I dont have any happy fin rot stories. Just a very sad one 
My betta got tail rot & fin rot. It spread to his body and he passed on 
Its awesome that you could save him.


----------



## Betta man (Mar 25, 2011)

I've never heard of it. I used melefix, but it was too late.


----------



## GloFish1999 (May 14, 2011)

AHHHHHHHHHHH! It's back  That makes me sad! Is it possible that he is allergic to the stuff inside the filter cartrige, or however it is spelled? It's weird because when he was in the tank for the first couple days he was fine, then he got tail rot, then it went away. Now with Pimafix you have to take the coal looking-stuff out of the filter. When we changed back to the filter after treatment, it came back.
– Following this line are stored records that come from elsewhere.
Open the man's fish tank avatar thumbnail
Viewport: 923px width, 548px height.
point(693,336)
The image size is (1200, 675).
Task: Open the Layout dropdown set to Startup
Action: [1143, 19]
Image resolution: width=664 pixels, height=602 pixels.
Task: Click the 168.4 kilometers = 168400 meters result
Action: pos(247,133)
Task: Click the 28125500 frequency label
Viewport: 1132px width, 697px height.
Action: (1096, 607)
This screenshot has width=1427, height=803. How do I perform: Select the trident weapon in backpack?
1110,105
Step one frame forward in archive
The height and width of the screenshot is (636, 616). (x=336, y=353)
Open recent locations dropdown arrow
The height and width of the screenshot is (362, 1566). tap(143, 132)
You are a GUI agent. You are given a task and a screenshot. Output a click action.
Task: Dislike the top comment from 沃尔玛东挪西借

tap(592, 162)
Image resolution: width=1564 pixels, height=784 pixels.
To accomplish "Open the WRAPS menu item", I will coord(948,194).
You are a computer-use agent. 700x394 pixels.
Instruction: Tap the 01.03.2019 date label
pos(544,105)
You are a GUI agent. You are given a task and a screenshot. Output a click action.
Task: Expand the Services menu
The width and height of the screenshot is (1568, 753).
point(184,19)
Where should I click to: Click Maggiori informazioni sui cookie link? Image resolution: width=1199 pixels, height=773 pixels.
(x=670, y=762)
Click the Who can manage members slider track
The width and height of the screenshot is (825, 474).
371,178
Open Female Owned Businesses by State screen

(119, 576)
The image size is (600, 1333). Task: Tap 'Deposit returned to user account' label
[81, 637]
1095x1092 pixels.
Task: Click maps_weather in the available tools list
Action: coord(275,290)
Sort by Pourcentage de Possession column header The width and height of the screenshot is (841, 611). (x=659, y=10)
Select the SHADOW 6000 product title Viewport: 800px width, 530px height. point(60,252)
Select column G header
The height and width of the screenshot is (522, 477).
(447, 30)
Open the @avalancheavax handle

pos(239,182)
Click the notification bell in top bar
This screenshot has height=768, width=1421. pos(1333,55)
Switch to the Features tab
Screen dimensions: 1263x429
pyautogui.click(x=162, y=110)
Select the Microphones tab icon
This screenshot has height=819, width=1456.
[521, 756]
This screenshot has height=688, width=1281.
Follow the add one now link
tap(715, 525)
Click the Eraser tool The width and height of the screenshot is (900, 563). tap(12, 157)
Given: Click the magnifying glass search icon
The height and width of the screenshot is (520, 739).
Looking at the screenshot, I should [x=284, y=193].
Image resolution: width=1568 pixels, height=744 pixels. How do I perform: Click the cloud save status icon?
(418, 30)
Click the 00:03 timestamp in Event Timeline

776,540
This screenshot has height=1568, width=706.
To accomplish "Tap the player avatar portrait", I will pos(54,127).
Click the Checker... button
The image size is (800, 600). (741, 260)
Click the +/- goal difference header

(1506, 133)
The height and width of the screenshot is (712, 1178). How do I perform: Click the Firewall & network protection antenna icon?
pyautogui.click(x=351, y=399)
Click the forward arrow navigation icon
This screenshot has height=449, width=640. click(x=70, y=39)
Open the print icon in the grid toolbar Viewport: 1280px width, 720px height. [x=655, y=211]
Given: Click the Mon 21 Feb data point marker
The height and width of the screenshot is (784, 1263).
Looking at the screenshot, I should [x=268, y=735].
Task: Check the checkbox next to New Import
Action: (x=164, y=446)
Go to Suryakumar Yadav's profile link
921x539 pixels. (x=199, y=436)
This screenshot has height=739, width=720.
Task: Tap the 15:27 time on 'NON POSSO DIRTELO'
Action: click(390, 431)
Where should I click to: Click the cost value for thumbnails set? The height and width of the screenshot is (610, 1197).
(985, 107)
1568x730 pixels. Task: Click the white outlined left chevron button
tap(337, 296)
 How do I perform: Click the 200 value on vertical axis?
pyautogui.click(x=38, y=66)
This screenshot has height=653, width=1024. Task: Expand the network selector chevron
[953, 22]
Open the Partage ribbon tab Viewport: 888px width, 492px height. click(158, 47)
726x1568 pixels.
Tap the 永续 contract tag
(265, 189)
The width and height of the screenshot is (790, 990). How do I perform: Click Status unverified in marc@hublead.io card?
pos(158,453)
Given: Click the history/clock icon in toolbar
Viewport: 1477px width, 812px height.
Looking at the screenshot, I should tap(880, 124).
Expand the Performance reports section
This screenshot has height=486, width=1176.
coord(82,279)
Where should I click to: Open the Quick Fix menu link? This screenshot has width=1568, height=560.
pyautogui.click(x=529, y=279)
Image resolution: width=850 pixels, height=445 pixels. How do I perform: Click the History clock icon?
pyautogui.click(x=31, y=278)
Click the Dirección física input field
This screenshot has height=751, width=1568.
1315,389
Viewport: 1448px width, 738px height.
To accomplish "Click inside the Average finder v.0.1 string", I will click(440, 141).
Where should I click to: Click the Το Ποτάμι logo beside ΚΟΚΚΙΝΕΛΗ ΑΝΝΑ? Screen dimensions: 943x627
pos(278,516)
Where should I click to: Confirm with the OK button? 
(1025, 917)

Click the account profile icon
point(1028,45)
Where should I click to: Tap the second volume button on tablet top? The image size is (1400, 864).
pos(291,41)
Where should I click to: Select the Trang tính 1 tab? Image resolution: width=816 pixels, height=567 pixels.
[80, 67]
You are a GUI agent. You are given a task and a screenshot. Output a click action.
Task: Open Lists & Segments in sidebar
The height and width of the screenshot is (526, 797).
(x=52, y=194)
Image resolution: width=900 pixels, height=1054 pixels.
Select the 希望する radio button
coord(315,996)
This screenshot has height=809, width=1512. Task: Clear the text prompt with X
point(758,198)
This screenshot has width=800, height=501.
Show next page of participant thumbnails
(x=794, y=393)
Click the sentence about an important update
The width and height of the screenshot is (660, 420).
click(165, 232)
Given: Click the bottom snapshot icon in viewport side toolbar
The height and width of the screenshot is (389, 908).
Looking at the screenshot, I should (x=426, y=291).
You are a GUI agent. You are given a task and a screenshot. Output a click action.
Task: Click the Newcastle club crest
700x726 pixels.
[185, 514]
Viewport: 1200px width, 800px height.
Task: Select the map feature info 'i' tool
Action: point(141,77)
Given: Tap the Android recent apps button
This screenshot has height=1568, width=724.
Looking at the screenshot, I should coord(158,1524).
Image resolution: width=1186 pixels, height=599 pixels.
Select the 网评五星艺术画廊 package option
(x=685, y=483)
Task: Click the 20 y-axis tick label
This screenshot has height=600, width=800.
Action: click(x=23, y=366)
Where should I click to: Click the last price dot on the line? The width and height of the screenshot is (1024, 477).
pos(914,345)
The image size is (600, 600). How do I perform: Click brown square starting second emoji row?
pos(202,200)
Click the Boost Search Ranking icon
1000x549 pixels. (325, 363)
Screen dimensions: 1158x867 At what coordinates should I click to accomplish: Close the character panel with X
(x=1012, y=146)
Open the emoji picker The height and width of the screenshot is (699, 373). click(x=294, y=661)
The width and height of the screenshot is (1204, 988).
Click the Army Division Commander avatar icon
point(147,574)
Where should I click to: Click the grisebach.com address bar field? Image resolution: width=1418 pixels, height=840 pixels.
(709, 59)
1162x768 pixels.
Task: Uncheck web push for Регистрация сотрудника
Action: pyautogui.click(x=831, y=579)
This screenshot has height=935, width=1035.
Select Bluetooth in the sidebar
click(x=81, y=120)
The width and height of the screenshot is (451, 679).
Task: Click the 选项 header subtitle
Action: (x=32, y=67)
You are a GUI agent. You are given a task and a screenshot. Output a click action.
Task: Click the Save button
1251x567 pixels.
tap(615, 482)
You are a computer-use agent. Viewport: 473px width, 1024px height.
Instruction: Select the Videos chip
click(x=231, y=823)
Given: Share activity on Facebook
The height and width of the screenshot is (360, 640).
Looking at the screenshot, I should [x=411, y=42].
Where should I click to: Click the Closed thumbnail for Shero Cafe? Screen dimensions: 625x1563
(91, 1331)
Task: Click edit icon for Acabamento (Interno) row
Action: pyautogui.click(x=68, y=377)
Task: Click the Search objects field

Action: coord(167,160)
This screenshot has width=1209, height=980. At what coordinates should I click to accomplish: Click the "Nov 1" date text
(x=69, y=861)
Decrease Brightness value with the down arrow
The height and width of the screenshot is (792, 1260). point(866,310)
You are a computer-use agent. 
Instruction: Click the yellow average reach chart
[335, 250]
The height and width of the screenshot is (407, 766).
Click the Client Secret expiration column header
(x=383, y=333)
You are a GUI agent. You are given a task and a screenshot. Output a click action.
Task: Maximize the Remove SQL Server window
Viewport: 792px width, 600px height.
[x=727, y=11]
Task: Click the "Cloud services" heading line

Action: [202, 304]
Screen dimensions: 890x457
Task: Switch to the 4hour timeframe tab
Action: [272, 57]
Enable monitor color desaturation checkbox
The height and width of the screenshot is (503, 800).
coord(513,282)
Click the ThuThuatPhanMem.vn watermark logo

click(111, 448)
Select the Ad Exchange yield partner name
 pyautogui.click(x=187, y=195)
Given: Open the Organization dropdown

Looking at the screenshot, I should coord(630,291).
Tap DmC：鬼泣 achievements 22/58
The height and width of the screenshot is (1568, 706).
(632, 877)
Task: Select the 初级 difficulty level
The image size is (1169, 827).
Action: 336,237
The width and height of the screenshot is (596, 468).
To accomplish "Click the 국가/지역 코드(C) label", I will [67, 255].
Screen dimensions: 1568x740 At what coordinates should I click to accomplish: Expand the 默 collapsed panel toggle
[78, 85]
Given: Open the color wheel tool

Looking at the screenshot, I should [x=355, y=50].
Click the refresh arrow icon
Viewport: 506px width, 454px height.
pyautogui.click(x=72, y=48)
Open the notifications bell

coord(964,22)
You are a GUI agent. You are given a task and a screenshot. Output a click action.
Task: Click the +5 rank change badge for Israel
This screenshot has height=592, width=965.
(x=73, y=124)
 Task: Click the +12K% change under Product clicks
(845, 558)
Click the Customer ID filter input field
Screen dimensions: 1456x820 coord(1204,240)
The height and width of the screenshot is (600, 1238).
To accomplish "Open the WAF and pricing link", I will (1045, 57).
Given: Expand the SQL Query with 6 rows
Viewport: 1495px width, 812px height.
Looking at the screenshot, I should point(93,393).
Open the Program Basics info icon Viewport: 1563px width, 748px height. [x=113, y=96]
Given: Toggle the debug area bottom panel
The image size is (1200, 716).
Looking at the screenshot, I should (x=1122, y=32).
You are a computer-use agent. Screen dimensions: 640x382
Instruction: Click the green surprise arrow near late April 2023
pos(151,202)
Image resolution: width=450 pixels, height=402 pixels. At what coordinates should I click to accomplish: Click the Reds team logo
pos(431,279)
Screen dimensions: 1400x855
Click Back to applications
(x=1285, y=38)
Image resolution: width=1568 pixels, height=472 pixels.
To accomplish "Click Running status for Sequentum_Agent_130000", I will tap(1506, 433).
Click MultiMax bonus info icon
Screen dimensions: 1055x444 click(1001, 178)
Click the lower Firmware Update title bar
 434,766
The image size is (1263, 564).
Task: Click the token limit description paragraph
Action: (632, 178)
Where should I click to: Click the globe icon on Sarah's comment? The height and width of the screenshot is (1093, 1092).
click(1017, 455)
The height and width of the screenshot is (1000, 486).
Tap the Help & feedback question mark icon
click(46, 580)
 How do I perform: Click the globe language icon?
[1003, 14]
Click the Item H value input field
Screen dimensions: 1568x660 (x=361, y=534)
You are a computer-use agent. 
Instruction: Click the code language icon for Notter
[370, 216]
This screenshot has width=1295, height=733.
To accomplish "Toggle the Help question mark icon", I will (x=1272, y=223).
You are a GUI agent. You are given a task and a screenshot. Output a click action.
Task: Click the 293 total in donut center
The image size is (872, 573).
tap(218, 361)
So, maybe he is allergic to something... :-(


----------



## Betta man (Mar 25, 2011)

the coal like stuff is carbon. I don't know, but a salt dip may help.


----------



## GloFish1999 (May 14, 2011)

:'( My larger of the two dwarf crawfish was piched onto his tail. Now he is missing a big chunk of his once-beautiful tail. I removed the larger crawfish and put it in a large fishbowl. The smaller crawfish is hiding in the house/hut and won't hurt him. One weird thing is that the crawfish wouldn't let go of his tail, even with Marble banging the evil crawfish against the aquarium wall... What should I do with the larger crawfish? Keep it in a fish bowl, or return it to the place I got it? The guarentee is expired, but they do except them being given back...


----------